## GOAL OF THE EXERCISE
Scale everything from the line containing "Click the search magnifier icon in header" down to the line containing "Action: pyautogui.click(x=202, y=219)", both ends included, and give back only those lines. Repeat each entry's request unchanged, but multiply every number in the answers (the coordinates and the viewport dimensions) by 1.9, rounding to whole numbers with halves rounded up.

-- Begin RECORDED DATA --

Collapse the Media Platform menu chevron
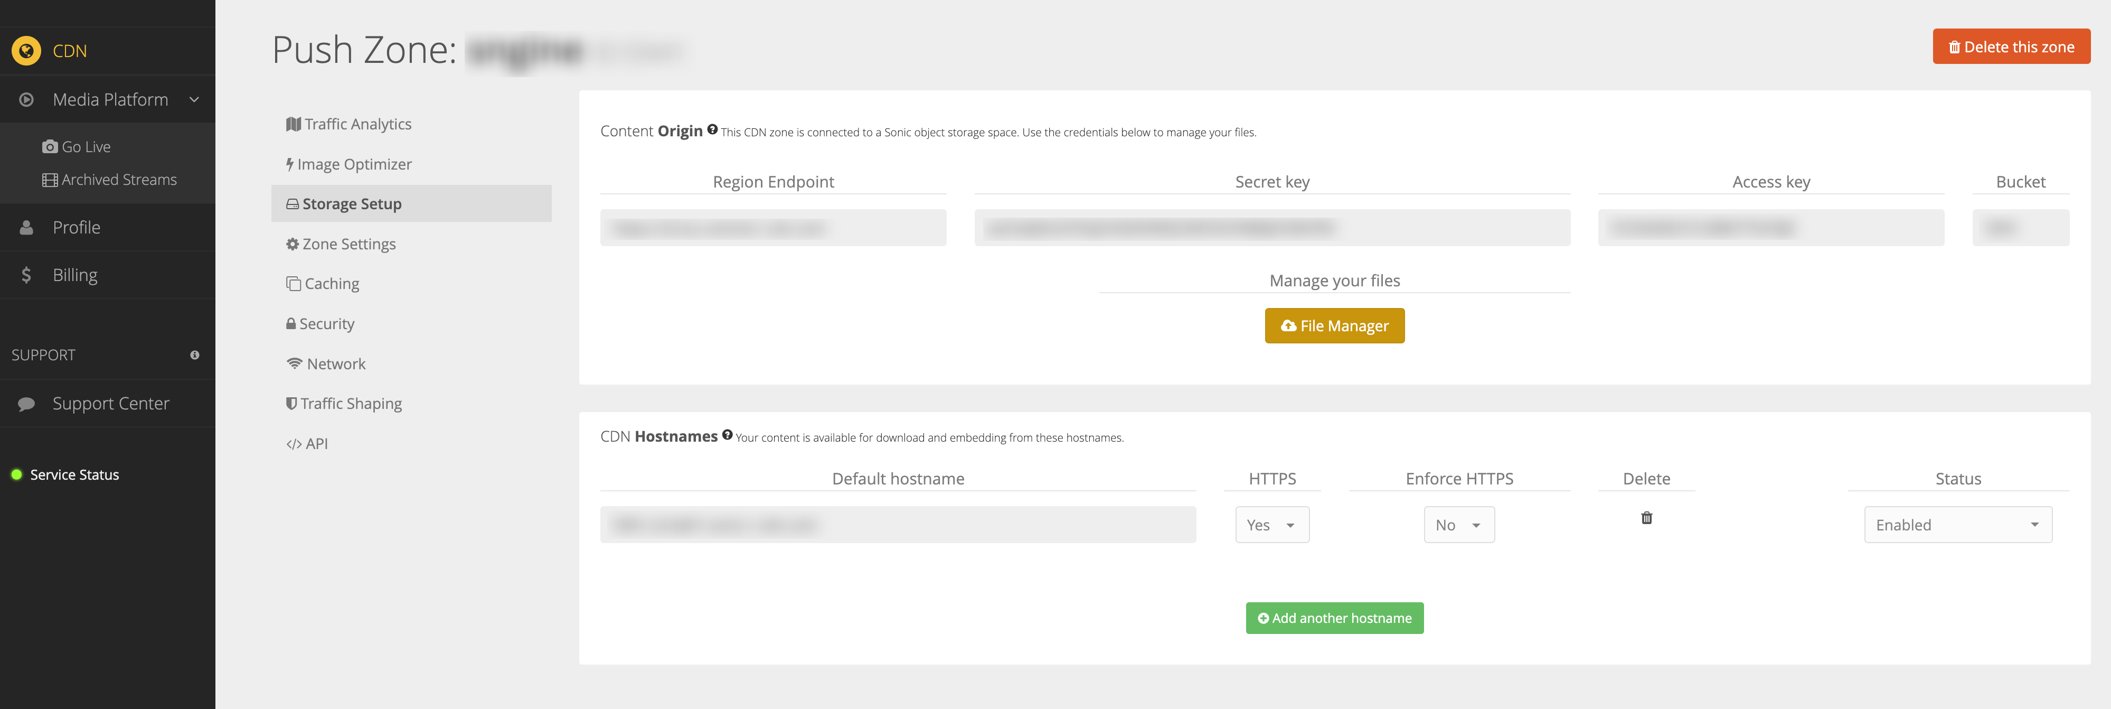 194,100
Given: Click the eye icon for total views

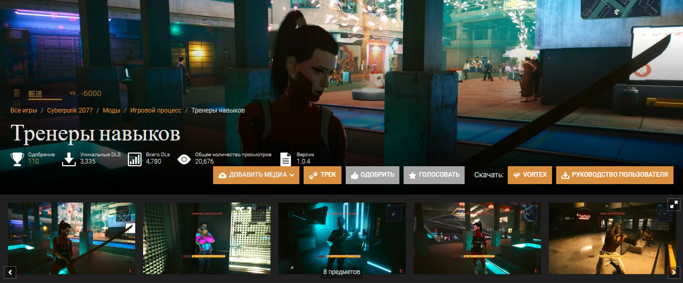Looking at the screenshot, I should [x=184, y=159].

-- End RECORDED DATA --
-- Begin RECORDED DATA --

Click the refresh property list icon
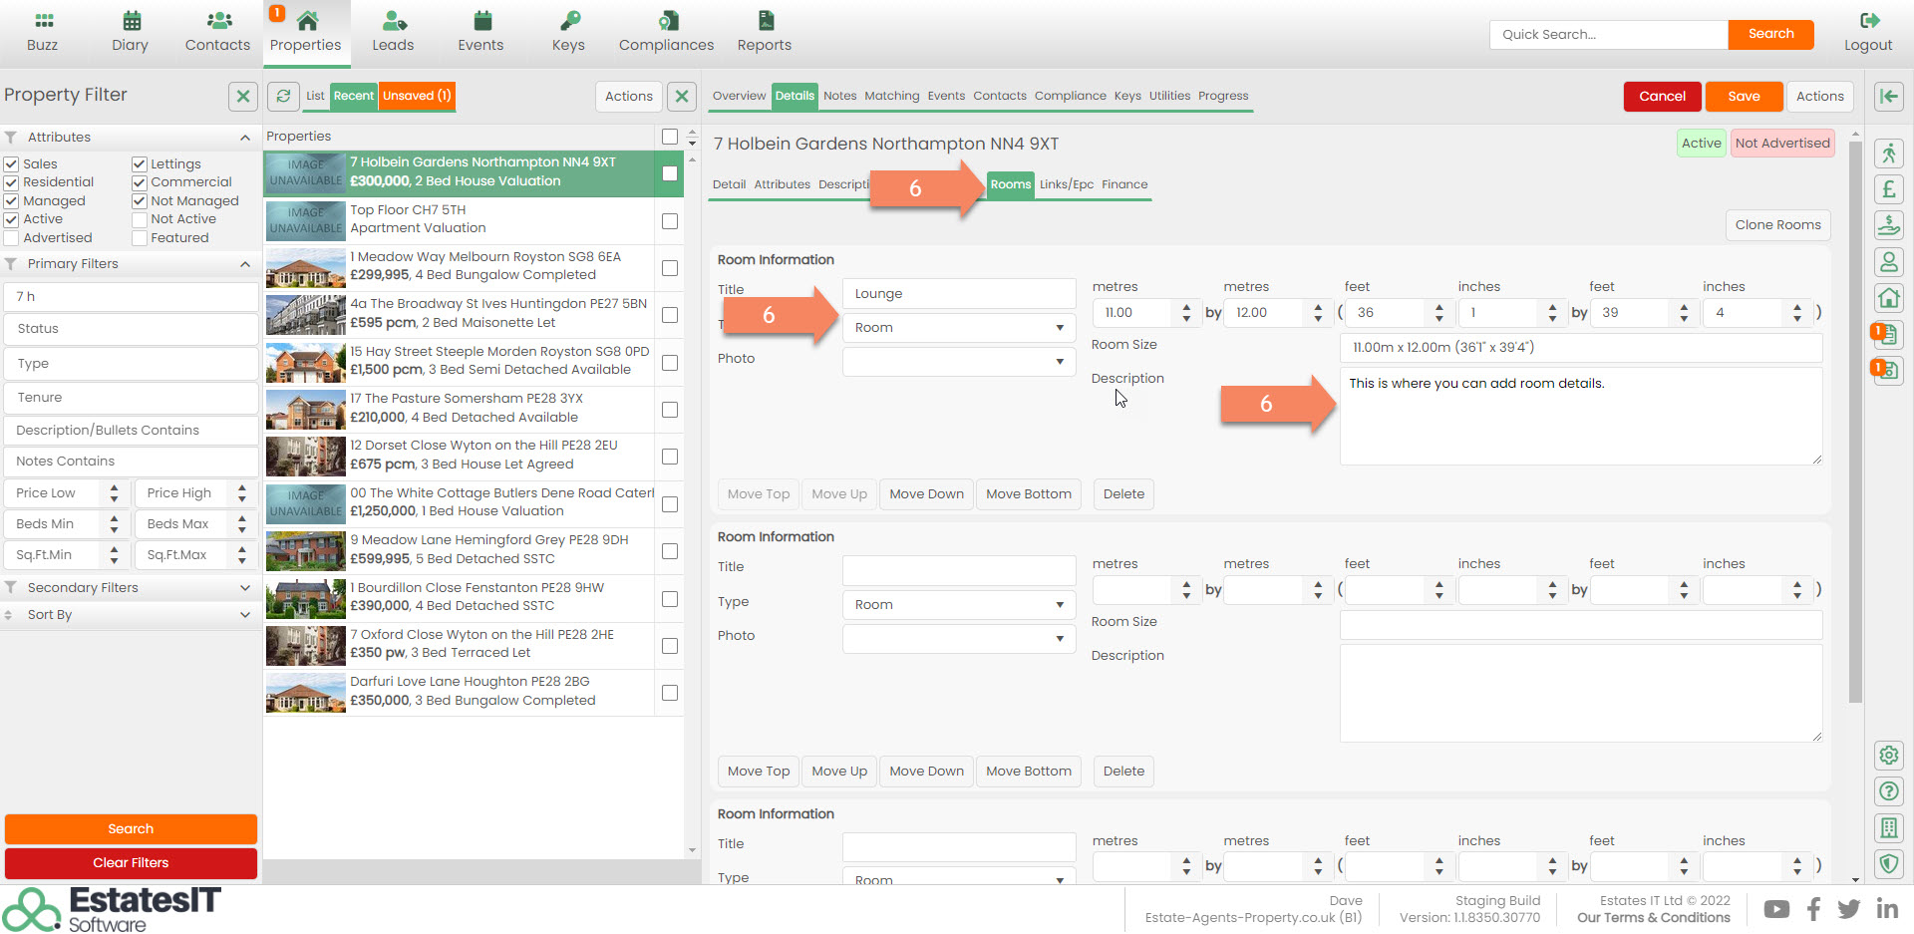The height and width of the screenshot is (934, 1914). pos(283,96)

-- End RECORDED DATA --
-- Begin RECORDED DATA --

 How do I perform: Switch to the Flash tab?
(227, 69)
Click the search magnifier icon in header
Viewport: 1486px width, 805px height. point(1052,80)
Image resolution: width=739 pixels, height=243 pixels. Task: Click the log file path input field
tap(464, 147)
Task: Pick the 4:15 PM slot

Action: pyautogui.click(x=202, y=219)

-- End RECORDED DATA --

## TASK OUTPUT
Click the search magnifier icon in header
Viewport: 2823px width, 1530px height. point(1999,152)
Image resolution: width=739 pixels, height=243 pixels. Task: Click the log file path input field
tap(882, 279)
Task: Pick the 4:15 PM slot

Action: pyautogui.click(x=384, y=416)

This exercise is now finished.